Higher C-Peptide Levels and Glucose Requirements May Discriminate between Diazoxide-Treated and Untreated Neonates with Transient Hyperinsulinism

Anita Schachter Davidov 1,2 Erella Elkon-Tamir 1,2 Gabi Shefer 2,4 Naomi Weintrob 1,2 Asaf Oren 1,2 Alon Haham 2,3 Yael Lebenthal 1,2 Dror Mandel 2,3 Ori Eyal 1,2
1Pediatric Endocrinology and Diabetes Unit, Dana-Dwek Children's Hospital, Tel Aviv Sourasky Medical Center, Tel-Aviv, Israel
2Pediatric, Sackler Faculty of Medicine Tel Aviv University, Tel Aviv, Israel
3Neonatology, Dana-Dwek Children's Hospital, Tel Aviv Sourasky Medical Cente, Tel Aviv, Israel
4Institute of Endocrinology, Metabolism and Hypertension, Tel Aviv Sourasky Medical Center, Tel Aviv, Israel

Background: Hyperinsulinism hypoglycemia in infants is characterized by inappropriate insulin secretion from pancreatic beta-cells. Prompt recognition and treatment, are essential to decrease risk of neurologic damage. Neonates with transient hyperinsulinism usually do not require treatment due to its self-limited clinical course. However, some may benefit from diazoxide treatment which inhibits insulin secretion.

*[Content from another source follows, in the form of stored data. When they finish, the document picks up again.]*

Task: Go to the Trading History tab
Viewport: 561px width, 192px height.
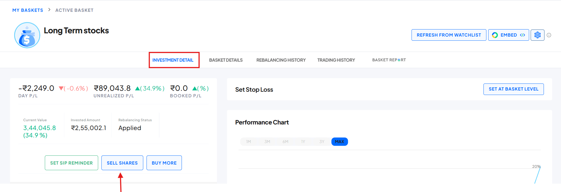Action: point(336,60)
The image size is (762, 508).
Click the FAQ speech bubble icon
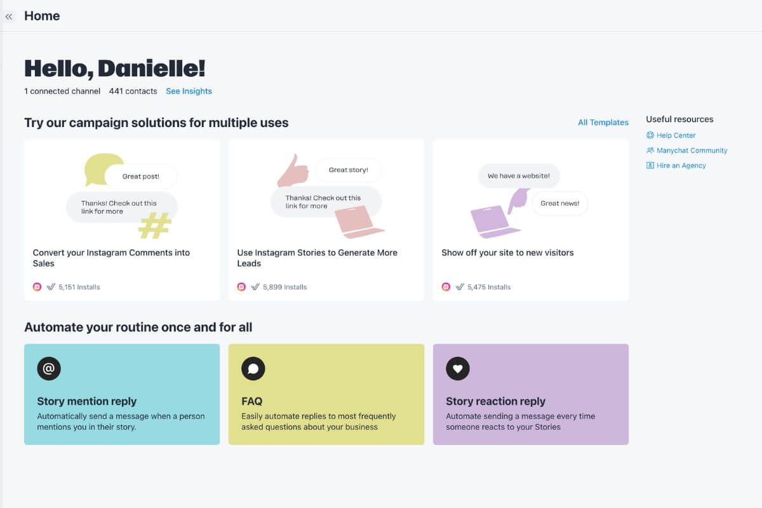pyautogui.click(x=253, y=368)

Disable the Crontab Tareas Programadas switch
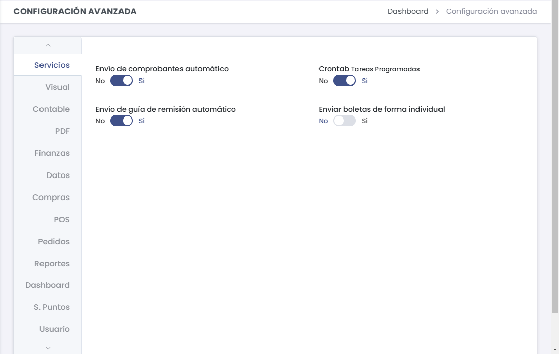coord(344,81)
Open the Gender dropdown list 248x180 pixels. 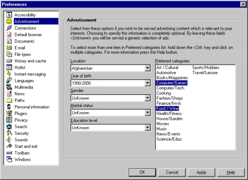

Objectives: To identify perinatal factors associated with transient neonatal hyperinsulinemia in diazoxide-treated as compared to untreated neonates.

Patients & methods: Retrospective chart review of 141 neonates (93 males) with transient hyperinsulinism born in our hospital between 01/01/2015 and 30/04/2018.

Results: Thirty-four (24%) were diazoxide-treated, mean gestational age (36 ± 2.7 weeks) and birth weight (2.175 ± 0.699 Kg). Diazoxide-treated and untreated groups were similar in both perinatal (gestational age, birth weight, apgar score) and maternal factors (age, number of pregnancies, deliveries, diabetes, hypertension, eclampsia). Diazoxide treatment was started on day 14.6 (95CI, 11.8-17.4) and discontinued on day 49 (95CI, 34.4-63.9); maximal dose was 7.1 mg/kg/day (95CI, 6.3-7.9). Diazoxide-treated neonates required higher glucose infusion rate (16.6 vs 10.4 mg/kg/min, p<0.01), longer duration of IV fluids (15.9 vs 7.8 days, p<0.01), longer hospitalization (32.8 vs 20.4 days, p<0.01) and longer duration of carbohydrate supplementation (32.8 vs 20.4 days, p<0.01). Mean C-peptide levels were higher (1.4 vs. 0.8 ng/ml, p<0.01) and mean insulin levels tended to be higher (3.5 vs 2.2 mcU/ml, p=0.07) in diazoxide-treated neonates. Summary: Higher C-peptide levels and glucose requirements may serve as a clinical tool to determine whether or not to initiate diazoxide treatment in transient hyperinsulinism.